Document section
Firstly, it is a security right enabling future assets to serve as security for the credit, without the need to amend the pledge agreement once the assets are produced or obtained. Objection to this aim usually is related to two factors: security granted for a debt existing today on assets acquired tomorrow diminishes the assets available to unsecured creditors, and security on future assets is a preference as it is granted for past debt *14.
Secondly, it is a security right enabling the creation of a ‘global pledge’ on a company’s assets by pledging the whole enterprise by means of a single agreement, without the need to pledge every group of assets or single item individually. Using a single security agreement instead of multiple individual agreements significantly reduces transaction costs. It has been claimed that in the event that the ‘global pledge’ can be enforced by an administrative possessory receiver (an official whose functions are similar to those of a bailiff or bankruptcy administrator), it allows the company to be managed as a going concern, preserving the maximum value until the sale and enabling eventual sale of the company as a whole rather than in a piecemeal fashion that would destroy its value *15. Although such a possibility existed for floating charge holders in England for some time, the relevant law was changed in 2003 to limit the appointment of the receiver to fixed charges only *16.

Information provided
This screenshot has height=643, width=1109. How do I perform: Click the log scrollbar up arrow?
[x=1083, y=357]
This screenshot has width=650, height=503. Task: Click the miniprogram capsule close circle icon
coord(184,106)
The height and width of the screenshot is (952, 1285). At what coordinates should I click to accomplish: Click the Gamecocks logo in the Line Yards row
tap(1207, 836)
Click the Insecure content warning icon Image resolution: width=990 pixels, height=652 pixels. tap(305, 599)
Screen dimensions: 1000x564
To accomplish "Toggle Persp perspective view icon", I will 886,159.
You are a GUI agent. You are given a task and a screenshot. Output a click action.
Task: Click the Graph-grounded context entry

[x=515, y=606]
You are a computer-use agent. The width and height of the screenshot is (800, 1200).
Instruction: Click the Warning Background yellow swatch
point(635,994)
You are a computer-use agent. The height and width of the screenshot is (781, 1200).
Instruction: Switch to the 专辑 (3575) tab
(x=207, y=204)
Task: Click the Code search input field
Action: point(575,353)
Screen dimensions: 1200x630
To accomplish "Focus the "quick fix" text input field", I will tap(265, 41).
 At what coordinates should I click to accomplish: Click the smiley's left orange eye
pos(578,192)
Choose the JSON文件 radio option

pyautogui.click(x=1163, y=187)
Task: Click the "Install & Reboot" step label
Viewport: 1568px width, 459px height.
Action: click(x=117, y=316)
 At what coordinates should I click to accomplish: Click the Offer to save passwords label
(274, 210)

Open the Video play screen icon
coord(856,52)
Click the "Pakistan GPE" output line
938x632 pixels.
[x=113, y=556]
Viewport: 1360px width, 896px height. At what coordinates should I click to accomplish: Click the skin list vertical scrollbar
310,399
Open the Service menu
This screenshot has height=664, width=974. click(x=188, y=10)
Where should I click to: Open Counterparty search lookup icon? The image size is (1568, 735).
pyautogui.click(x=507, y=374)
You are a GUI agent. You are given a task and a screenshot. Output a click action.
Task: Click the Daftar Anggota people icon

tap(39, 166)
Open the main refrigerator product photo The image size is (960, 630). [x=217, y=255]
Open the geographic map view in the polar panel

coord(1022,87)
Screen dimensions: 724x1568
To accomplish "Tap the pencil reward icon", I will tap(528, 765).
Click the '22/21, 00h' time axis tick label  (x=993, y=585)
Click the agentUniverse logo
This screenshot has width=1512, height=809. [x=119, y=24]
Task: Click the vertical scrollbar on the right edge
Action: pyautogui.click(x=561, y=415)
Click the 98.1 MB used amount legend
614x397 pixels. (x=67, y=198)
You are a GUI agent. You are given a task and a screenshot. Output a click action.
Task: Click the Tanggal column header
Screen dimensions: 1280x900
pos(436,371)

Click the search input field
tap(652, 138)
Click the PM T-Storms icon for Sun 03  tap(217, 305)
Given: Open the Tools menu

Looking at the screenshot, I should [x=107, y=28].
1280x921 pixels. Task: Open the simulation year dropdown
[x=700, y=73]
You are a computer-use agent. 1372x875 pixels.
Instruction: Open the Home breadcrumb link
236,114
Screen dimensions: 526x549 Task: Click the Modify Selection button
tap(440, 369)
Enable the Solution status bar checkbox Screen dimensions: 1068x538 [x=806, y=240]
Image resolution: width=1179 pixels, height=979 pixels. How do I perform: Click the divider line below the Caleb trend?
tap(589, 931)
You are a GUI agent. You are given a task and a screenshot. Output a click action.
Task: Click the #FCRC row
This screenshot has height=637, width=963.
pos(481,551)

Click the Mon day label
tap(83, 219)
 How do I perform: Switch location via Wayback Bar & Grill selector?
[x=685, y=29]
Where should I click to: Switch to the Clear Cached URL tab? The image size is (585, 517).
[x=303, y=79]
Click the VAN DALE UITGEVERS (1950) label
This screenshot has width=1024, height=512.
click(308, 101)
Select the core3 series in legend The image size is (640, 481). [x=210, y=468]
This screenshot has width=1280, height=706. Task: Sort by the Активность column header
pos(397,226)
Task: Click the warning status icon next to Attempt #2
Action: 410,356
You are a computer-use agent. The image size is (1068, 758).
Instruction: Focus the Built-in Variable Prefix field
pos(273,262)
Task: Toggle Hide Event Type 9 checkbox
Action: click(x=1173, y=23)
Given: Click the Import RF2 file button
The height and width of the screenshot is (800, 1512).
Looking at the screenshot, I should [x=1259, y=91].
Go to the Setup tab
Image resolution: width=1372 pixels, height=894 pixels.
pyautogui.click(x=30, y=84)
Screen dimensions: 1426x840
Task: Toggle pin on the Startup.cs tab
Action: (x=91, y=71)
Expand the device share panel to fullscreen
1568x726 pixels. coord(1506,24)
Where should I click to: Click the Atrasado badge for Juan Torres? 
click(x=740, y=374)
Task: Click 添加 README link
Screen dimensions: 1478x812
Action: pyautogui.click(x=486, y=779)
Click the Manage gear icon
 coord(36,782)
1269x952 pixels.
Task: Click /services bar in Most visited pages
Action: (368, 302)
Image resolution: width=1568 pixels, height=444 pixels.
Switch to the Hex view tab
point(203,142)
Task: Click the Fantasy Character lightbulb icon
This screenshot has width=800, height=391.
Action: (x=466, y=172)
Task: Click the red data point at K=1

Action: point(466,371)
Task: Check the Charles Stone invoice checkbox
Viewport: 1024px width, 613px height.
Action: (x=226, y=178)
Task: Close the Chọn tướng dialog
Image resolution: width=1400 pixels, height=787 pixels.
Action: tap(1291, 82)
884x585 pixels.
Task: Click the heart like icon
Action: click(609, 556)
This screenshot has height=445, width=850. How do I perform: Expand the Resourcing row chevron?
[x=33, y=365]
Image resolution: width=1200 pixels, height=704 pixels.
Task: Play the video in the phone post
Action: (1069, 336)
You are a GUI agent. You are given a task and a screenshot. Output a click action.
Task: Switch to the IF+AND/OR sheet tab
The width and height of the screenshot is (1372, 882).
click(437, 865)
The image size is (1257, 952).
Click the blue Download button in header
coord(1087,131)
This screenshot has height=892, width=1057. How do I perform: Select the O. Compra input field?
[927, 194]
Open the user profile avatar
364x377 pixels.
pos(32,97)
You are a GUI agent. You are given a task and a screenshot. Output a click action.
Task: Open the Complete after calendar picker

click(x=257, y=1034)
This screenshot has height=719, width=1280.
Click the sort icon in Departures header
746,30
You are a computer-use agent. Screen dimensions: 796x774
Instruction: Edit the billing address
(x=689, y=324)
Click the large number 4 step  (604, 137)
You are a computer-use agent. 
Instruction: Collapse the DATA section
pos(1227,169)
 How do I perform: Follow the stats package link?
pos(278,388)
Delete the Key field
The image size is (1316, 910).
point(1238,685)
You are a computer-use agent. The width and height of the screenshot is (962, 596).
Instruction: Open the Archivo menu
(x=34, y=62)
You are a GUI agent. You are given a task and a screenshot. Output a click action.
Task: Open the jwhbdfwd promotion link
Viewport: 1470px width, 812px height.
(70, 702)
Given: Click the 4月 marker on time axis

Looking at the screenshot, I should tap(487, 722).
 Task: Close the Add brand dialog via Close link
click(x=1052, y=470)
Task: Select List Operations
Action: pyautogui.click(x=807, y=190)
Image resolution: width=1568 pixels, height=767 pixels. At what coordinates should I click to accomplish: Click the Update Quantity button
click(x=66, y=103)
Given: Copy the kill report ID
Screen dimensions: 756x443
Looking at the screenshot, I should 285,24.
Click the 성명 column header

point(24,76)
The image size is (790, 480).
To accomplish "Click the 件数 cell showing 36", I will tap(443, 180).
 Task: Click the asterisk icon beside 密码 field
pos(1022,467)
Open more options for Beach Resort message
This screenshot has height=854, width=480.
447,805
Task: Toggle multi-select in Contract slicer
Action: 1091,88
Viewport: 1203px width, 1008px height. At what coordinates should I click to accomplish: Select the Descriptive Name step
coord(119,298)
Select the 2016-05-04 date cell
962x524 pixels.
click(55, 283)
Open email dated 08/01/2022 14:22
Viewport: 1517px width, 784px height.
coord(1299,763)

Work to complete
**A)** Write out the stretch of the passage on security rights from "Firstly, it is" through "past debt *14.".
**B)** Translate this sentence from the passage on security rights into Spanish: "Using a single security agreement instead of multiple individual agreements significantly reduces transaction costs."
**C)** Carry on the passage on security rights from its last sentence.

Written answers
**A)**
Firstly, it is a security right enabling future assets to serve as security for the credit, without the need to amend the pledge agreement once the assets are produced or obtained. Objection to this aim usually is related to two factors: security granted for a debt existing today on assets acquired tomorrow diminishes the assets available to unsecured creditors, and security on future assets is a preference as it is granted for past debt *14.

**B)** Utilizar un único contrato de garantía en lugar de varios contratos individuales reduce significativamente los costos de transacción.

**C)**
The third function is to enable a pledge over assets for which there are neither special asset‑title registries nor possibilities for other non-possessory pledges.
Fourthly, assets may be left with the debtor, allowing him to continue the use of his assets in the ordinary course of business.
The main aim with the existing solution for a commercial pledge clearly serves the third purpose: of grasping in its scope bulk assets that it would be difficult to pledge in any other way. However, the legislator has not been consistent on the question of the scope, as until 1994 the universal-pledge provisions in the Property Act also encompassed immovable property. The amendments made in 1994 excluded from the scope immovable and intellectual property and vehicles. The reasoning behind the amendments was to rule out possible competition between pledges – i.e., a commercial pledge as the universal pledge against a specific pledge in an asset-title register *17.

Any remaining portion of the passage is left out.